Polarimetrisches L-Band-SAR-Bild aus Zirkularfluggeometrie. Darstellung in Pauli-Basis (Durchmesser 1,8 km). Die Zooms 1 bis 4 zeigen landwitschaftliche Felder, einen Hochspannungsmast, eine Viehherde, sowie eine Telegraphenleitung.
Werden SAR Daten entlang paralleler Flugpfade wiederholt aufgezeichnet, so wird eine zweite synthetische Apertur vertikal zur Flugrichtung erzeugt, wodurch eine 3D-Abbildung ermöglicht wird. Für die volumetrische Abbildung können verschiedene Signalprozessierungsverfahren verwendet werden, z.B. MVDR, MUSIC, aber auch Compressive Sensing (siehe Multimodale Algorithmen in "Weitere Links", rechts).
Das SAR-Verfahren kann auch für nadir-gerichtete Radarsysteme zur Eisdickenmessung eingesetzt werden. Der zusätzliche Kompressionsgewinn erlaubt eine verbesserte Detektion des Felsuntergrundes. Mehrdeutige Signale von der Eisoberfläche müssen hingegen mit Mehrkanaldaten und Ausnutzung von Strahlformungstechniken unterdrückt werden.
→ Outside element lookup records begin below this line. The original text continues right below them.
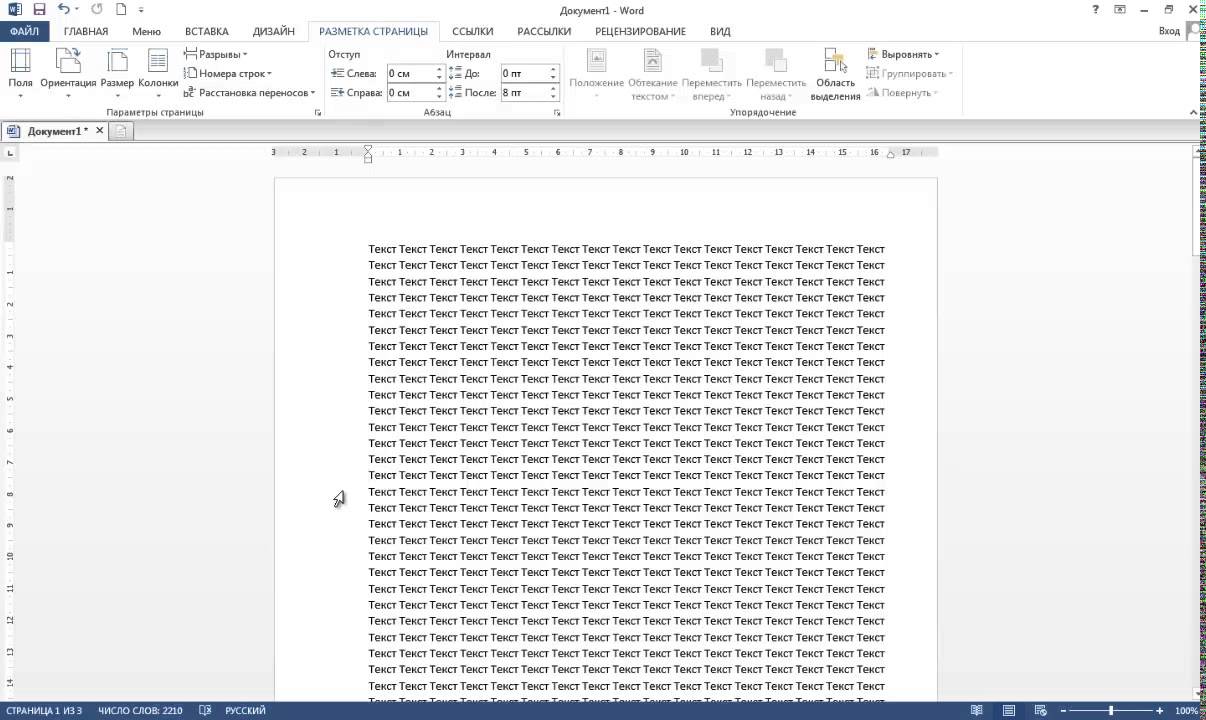Open Область выделения selection pane
The height and width of the screenshot is (720, 1206).
click(835, 74)
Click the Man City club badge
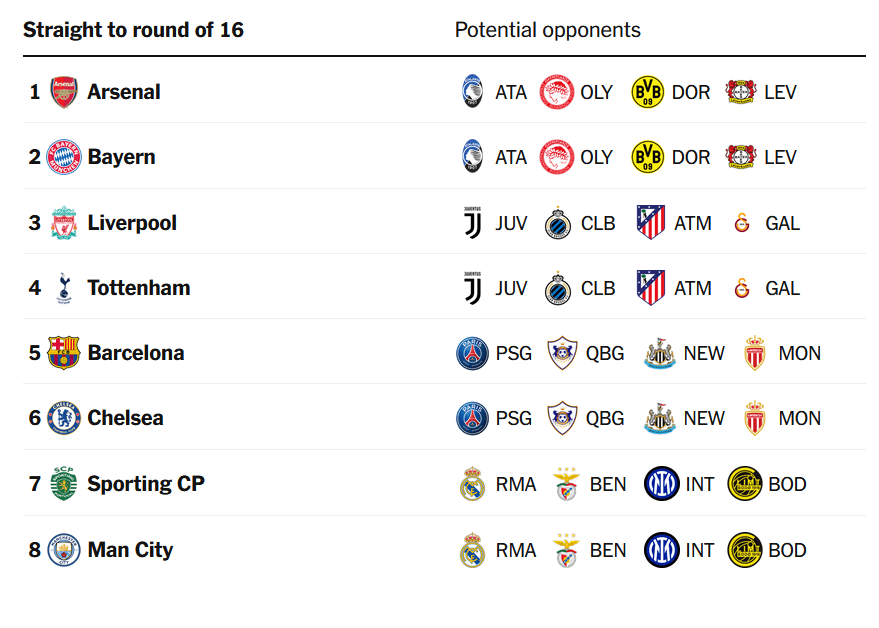Viewport: 879px width, 628px height. (64, 550)
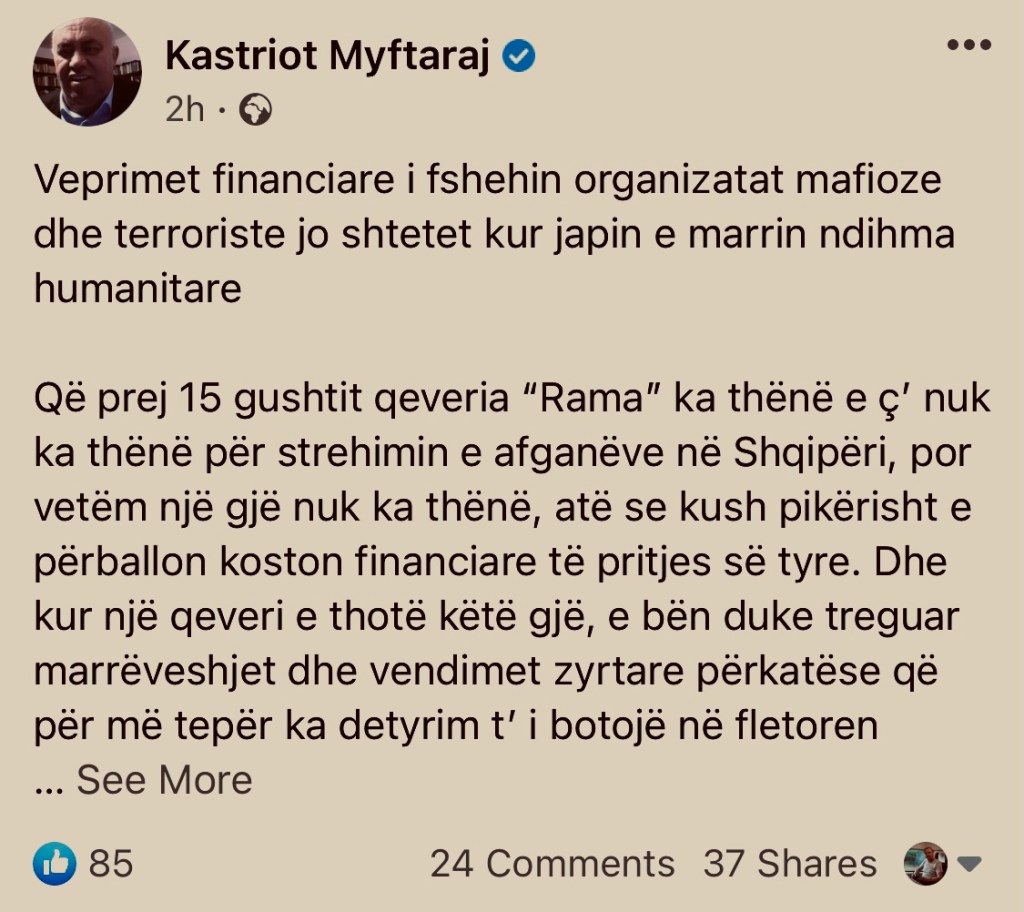Open the three-dot post options menu
The height and width of the screenshot is (912, 1024).
tap(968, 47)
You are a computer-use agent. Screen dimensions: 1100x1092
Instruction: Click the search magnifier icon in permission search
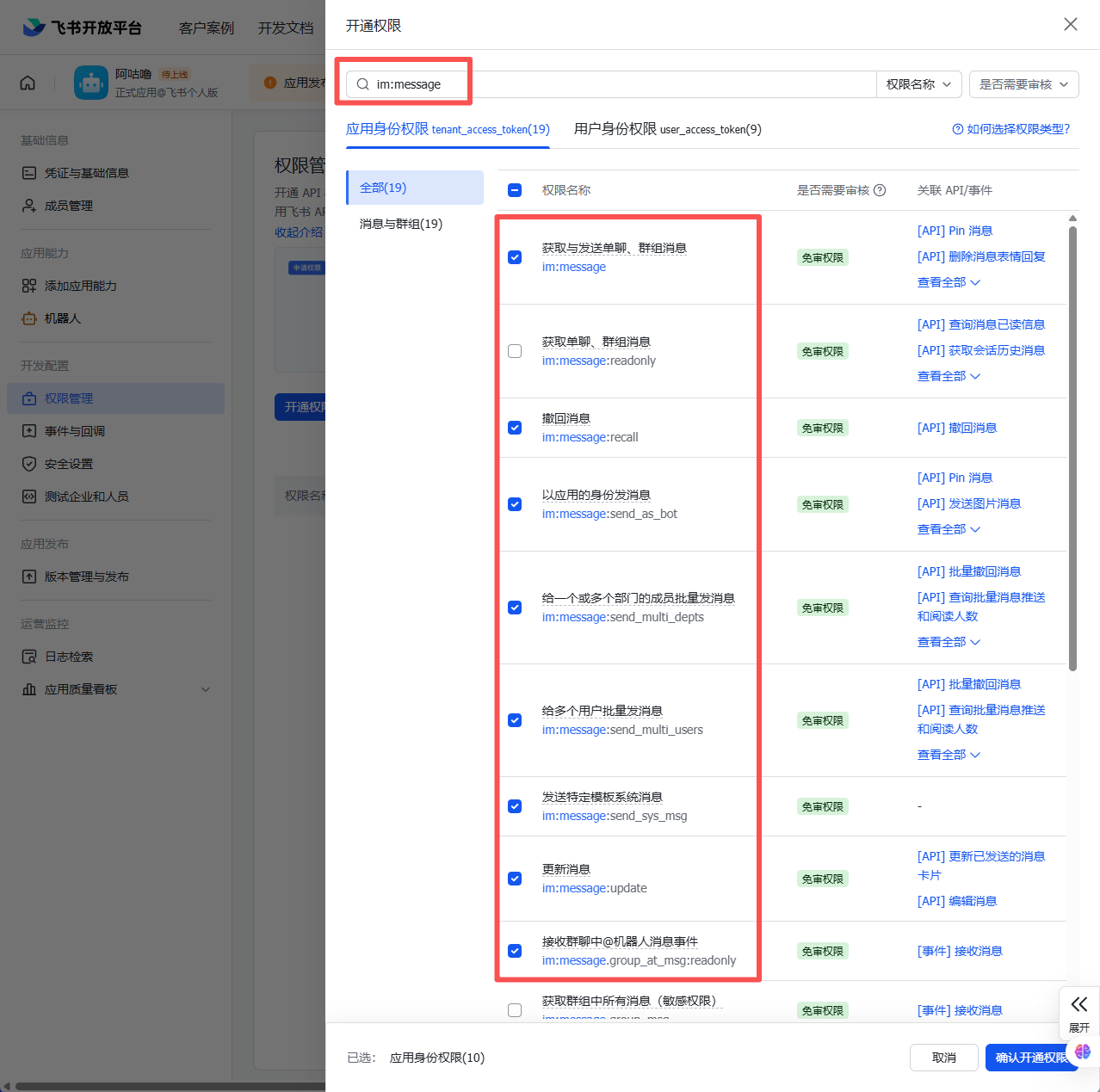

Felsuntergrund unterhalb von 2000 m dickem Eis in der Antarktis. Die Rohdaten eines Radarsystems bei 150 MHz Mittenfrequenz wurden vom British Antarctic Survey (BAS) bereitgestellt.
Verbesserung der Mehrdeutigkeitsunterdrückung von der Eisoberfläche: traditionelle Strahlschwenkung (oben) im Vergleich zu dem MVDR Verfahren (unten). Jutulstraumen-Gletscher, Antarktis. Die Daten wurden 2012 im P-Band (435MHz) von ESA’s POLARIS Sensor aufgezeichnet.